Machine learning and AI can do amazing things, and do them quickly, in the money business. They can identify and exploit trading patterns in the blink of an eye. They can see cause-and-effect relationships between markets, and they can scan, assemble, and collate company reports, documents, and announcements, media headlines, and analyst reports from around the world in a nanosecond.

Of course, there are some things AI can’t do and never will be able to do. Namely, it can’t pick up on the whispers that often mean the difference between getting in at the right time and, just as importantly, getting out.

AI doesn’t sense the nervousness of a CFO or CEO on a quarterly earnings conference call or an investor day presentation trying to explain falling earnings per share or unexpected spending on initiatives. It doesn’t have the inside scoop on the unofficial, behind-the-scenes, deep dives into a company’s strategy or the competence and focus of its leadership. These are the nuances that don’t show up in bits and bytes, but often give investment professionals and their clients a competitive advantage.
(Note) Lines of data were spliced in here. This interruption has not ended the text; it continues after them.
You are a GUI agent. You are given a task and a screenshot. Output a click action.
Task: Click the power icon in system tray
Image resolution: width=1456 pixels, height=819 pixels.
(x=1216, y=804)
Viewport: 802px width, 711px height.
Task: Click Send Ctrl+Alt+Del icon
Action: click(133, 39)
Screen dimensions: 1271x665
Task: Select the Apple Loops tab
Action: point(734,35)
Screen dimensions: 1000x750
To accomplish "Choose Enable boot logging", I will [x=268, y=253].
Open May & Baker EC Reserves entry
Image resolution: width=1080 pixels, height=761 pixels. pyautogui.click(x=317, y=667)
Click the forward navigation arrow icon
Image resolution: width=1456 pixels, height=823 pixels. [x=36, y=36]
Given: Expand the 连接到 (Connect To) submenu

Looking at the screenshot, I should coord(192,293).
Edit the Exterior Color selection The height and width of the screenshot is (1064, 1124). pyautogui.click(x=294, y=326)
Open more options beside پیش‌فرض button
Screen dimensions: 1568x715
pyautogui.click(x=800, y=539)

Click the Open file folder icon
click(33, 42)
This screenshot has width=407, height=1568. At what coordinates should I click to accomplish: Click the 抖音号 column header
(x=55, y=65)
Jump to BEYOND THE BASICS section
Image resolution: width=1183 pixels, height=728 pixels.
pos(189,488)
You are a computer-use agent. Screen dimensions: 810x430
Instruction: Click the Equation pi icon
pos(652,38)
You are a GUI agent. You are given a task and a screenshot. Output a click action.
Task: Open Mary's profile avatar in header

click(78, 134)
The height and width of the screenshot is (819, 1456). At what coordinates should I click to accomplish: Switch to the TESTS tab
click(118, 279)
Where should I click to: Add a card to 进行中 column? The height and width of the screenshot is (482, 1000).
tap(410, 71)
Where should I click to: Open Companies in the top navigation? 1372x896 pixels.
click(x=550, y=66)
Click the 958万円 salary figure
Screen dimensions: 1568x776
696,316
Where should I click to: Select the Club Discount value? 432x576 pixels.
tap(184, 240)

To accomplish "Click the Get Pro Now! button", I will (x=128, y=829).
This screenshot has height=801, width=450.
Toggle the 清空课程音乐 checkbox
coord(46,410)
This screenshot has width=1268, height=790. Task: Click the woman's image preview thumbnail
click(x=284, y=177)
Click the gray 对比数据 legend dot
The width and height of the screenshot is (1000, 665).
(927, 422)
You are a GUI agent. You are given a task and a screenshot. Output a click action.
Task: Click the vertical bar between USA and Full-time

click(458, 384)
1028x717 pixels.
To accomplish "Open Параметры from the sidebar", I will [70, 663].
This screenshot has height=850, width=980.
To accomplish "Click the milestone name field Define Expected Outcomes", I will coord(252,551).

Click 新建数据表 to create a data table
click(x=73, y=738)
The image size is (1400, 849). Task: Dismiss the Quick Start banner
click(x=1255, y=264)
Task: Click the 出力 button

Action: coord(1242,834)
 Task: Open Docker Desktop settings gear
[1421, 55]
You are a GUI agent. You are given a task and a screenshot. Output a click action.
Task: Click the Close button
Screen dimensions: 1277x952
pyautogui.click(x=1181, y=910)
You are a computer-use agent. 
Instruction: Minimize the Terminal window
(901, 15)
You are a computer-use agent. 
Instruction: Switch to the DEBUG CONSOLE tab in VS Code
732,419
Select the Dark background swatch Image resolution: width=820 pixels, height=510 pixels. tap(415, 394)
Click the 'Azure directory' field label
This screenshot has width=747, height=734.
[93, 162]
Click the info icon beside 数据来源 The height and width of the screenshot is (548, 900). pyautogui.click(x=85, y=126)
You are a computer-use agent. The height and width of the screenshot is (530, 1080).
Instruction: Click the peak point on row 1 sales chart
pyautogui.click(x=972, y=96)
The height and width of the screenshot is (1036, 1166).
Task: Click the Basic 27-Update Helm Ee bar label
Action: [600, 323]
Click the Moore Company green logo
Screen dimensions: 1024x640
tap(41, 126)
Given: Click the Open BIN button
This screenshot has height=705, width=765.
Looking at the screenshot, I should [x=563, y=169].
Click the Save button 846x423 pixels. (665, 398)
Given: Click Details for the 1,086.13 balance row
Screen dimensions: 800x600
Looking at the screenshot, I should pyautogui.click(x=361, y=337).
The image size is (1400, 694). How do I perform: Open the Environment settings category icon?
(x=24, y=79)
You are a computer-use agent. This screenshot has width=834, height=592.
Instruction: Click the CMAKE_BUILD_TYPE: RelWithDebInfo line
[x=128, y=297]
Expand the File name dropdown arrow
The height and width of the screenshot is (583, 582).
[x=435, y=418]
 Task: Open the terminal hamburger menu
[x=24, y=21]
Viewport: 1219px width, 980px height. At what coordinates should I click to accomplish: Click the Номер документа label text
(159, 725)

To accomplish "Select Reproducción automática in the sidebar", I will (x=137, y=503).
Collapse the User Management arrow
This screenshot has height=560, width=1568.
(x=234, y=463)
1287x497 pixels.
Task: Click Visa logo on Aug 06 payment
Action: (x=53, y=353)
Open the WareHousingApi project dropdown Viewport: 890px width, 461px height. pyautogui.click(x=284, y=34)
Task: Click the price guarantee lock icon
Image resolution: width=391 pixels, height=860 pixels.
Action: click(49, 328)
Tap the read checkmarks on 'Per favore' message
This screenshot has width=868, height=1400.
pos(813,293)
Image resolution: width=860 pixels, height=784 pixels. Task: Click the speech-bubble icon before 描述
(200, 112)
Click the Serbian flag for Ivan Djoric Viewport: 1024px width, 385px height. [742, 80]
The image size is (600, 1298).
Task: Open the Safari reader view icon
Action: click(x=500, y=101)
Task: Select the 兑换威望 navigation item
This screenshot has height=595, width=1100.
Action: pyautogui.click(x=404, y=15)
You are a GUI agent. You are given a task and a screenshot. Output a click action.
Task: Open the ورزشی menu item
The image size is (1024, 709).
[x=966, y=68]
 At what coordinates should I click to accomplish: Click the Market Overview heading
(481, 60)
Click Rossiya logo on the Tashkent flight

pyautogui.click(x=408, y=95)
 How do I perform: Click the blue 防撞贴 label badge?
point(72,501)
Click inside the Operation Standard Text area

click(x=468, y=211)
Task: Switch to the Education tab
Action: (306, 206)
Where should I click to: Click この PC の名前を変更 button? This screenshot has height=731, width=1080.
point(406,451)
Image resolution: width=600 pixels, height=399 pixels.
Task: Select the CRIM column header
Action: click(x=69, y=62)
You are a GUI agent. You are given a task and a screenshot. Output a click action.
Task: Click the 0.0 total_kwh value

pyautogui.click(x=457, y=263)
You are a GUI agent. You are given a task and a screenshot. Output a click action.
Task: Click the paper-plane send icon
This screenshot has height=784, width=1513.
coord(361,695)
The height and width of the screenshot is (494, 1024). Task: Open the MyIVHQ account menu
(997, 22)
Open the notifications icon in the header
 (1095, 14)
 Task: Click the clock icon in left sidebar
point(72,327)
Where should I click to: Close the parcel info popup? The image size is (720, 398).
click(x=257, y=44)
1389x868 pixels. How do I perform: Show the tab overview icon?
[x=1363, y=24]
Even Bridgewater co-chief investment officer Greg Jensen, who will oversee the new fund, told Bloomberg that big language models “have a hallucination problem. They don’t know what greed is, what fear is, what the likely cause-effect relationships are.”

But the truth is that if this new fund generates healthy returns, conventional qualitative and contextual insights likely won’t matter—or at least will become subordinate in terms of value. Just as people don’t care whether their favorite Netflix shows were created by humans or AI as long as they’re entertaining, investors won’t care how the fund performs as long as it does.